▸ Data records

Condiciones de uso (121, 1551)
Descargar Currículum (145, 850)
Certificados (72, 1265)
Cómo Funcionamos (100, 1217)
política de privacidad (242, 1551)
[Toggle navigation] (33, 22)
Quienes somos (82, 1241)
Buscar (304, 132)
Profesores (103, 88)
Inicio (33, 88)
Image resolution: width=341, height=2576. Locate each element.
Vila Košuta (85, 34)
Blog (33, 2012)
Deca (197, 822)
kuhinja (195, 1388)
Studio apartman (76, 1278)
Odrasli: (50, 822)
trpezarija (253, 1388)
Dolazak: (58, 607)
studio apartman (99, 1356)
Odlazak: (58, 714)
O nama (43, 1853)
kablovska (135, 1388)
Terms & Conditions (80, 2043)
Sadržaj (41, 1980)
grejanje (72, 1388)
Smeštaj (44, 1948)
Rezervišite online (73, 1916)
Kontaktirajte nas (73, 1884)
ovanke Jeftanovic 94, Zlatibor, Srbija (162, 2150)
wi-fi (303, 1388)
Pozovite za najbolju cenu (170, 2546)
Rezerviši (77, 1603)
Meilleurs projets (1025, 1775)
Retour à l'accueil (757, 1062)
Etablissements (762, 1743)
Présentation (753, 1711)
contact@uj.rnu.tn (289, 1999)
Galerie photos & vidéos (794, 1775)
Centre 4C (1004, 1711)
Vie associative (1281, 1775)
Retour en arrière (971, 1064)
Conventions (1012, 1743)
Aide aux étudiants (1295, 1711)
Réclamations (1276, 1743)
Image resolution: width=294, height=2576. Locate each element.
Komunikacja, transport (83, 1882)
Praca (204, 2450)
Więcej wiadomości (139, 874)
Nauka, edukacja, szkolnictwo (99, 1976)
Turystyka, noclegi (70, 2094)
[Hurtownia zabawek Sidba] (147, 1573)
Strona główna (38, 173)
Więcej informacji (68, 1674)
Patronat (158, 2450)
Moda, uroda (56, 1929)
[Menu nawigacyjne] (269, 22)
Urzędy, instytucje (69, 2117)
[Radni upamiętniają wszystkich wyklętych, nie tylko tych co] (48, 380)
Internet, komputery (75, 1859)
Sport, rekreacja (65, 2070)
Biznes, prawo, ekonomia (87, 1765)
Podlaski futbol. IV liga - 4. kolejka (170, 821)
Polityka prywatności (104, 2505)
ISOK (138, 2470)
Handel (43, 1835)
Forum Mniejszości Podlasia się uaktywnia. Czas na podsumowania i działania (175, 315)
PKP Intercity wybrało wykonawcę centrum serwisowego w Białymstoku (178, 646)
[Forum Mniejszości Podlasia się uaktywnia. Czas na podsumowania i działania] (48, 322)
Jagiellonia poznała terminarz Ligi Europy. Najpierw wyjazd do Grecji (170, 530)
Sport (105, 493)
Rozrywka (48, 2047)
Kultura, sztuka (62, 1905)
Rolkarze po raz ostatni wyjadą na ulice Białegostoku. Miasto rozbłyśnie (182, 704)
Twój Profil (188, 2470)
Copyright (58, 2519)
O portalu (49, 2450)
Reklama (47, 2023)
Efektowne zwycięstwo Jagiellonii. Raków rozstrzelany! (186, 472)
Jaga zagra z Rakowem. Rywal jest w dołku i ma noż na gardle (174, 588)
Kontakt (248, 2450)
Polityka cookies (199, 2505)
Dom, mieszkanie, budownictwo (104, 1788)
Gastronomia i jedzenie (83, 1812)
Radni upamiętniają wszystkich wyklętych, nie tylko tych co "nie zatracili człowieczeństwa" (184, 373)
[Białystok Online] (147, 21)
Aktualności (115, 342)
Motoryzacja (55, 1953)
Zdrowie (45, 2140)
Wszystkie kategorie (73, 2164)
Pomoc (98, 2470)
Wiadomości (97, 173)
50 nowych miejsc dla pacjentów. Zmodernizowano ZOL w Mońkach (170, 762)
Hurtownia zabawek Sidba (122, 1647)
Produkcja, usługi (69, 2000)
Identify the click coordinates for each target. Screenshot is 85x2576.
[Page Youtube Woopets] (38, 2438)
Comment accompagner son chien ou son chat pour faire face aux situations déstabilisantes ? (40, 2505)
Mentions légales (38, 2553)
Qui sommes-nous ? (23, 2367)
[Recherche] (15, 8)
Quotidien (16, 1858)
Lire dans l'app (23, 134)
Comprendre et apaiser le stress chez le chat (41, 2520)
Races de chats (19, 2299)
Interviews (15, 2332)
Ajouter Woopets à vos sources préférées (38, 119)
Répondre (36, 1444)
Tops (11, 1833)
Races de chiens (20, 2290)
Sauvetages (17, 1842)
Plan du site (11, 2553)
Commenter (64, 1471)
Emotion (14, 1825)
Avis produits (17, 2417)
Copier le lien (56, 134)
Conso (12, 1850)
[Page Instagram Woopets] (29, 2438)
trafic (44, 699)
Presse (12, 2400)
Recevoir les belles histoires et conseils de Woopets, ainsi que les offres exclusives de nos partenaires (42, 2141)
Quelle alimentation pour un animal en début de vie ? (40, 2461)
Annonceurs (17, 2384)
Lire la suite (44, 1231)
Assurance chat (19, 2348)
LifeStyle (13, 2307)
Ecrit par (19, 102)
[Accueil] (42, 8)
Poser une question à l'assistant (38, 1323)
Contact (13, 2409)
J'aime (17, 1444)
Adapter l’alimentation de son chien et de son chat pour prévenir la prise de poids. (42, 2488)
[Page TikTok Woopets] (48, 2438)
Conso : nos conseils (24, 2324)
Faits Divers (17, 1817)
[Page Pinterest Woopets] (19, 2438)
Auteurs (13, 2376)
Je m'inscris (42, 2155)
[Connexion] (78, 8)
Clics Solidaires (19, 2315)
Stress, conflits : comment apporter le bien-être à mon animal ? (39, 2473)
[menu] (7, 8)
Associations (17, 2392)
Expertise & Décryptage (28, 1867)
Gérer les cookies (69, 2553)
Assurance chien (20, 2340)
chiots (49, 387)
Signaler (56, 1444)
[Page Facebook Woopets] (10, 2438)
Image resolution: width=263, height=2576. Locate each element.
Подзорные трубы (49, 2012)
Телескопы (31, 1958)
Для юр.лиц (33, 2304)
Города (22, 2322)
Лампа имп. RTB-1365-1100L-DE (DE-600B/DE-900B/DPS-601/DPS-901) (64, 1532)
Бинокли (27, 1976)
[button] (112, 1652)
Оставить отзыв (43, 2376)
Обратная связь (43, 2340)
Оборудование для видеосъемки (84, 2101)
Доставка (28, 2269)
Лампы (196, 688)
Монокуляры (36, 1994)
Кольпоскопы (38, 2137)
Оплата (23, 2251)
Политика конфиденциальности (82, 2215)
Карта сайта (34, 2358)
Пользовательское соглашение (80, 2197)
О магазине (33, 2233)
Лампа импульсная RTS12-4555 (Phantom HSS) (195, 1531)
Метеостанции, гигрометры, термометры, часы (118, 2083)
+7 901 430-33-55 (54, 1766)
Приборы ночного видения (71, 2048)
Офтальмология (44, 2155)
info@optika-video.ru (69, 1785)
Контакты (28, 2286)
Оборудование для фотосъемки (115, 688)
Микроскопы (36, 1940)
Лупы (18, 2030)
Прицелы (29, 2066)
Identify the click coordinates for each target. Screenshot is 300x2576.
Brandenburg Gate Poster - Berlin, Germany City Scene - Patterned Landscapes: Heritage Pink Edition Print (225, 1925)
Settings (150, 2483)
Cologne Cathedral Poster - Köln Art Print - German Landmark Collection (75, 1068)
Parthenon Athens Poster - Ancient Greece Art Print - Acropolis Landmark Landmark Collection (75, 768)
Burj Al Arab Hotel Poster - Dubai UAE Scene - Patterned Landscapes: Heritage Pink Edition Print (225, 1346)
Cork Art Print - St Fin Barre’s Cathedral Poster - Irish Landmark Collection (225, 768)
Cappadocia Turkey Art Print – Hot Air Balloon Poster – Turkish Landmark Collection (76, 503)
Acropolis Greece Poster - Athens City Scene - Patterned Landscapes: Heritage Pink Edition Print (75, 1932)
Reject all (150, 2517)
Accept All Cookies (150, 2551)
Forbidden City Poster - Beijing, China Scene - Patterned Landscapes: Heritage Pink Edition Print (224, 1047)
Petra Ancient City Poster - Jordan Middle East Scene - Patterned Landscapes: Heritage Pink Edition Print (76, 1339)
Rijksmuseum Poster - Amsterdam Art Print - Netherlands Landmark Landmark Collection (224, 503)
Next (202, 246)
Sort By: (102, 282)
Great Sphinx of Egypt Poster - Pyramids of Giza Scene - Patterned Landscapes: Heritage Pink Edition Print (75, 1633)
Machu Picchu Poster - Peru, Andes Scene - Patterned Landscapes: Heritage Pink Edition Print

▸ Exercise
If a line falls between the first line of the data above and the line holding "[Forum Mniejszości Podlasia", inclusive, retype it exactly; retype no other line.

▸ Answer
Condiciones de uso (121, 1551)
Descargar Currículum (145, 850)
Certificados (72, 1265)
Cómo Funcionamos (100, 1217)
política de privacidad (242, 1551)
[Toggle navigation] (33, 22)
Quienes somos (82, 1241)
Buscar (304, 132)
Profesores (103, 88)
Inicio (33, 88)
Image resolution: width=341, height=2576. Locate each element.
Vila Košuta (85, 34)
Blog (33, 2012)
Deca (197, 822)
kuhinja (195, 1388)
Studio apartman (76, 1278)
Odrasli: (50, 822)
trpezarija (253, 1388)
Dolazak: (58, 607)
studio apartman (99, 1356)
Odlazak: (58, 714)
O nama (43, 1853)
kablovska (135, 1388)
Terms & Conditions (80, 2043)
Sadržaj (41, 1980)
grejanje (72, 1388)
Smeštaj (44, 1948)
Rezervišite online (73, 1916)
Kontaktirajte nas (73, 1884)
ovanke Jeftanovic 94, Zlatibor, Srbija (162, 2150)
wi-fi (303, 1388)
Pozovite za najbolju cenu (170, 2546)
Rezerviši (77, 1603)
Meilleurs projets (1025, 1775)
Retour à l'accueil (757, 1062)
Etablissements (762, 1743)
Présentation (753, 1711)
contact@uj.rnu.tn (289, 1999)
Galerie photos & vidéos (794, 1775)
Centre 4C (1004, 1711)
Vie associative (1281, 1775)
Retour en arrière (971, 1064)
Conventions (1012, 1743)
Aide aux étudiants (1295, 1711)
Réclamations (1276, 1743)
Image resolution: width=294, height=2576. Locate each element.
Komunikacja, transport (83, 1882)
Praca (204, 2450)
Więcej wiadomości (139, 874)
Nauka, edukacja, szkolnictwo (99, 1976)
Turystyka, noclegi (70, 2094)
[Hurtownia zabawek Sidba] (147, 1573)
Strona główna (38, 173)
Więcej informacji (68, 1674)
Patronat (158, 2450)
Moda, uroda (56, 1929)
[Menu nawigacyjne] (269, 22)
Urzędy, instytucje (69, 2117)
[Radni upamiętniają wszystkich wyklętych, nie tylko tych co] (48, 380)
Internet, komputery (75, 1859)
Sport, rekreacja (65, 2070)
Biznes, prawo, ekonomia (87, 1765)
Podlaski futbol. IV liga - 4. kolejka (170, 821)
Polityka prywatności (104, 2505)
ISOK (138, 2470)
Handel (43, 1835)
Forum Mniejszości Podlasia się uaktywnia. Czas na podsumowania i działania (175, 315)
PKP Intercity wybrało wykonawcę centrum serwisowego w Białymstoku (178, 646)
[Forum Mniejszości Podlasia się uaktywnia. Czas na podsumowania i działania] (48, 322)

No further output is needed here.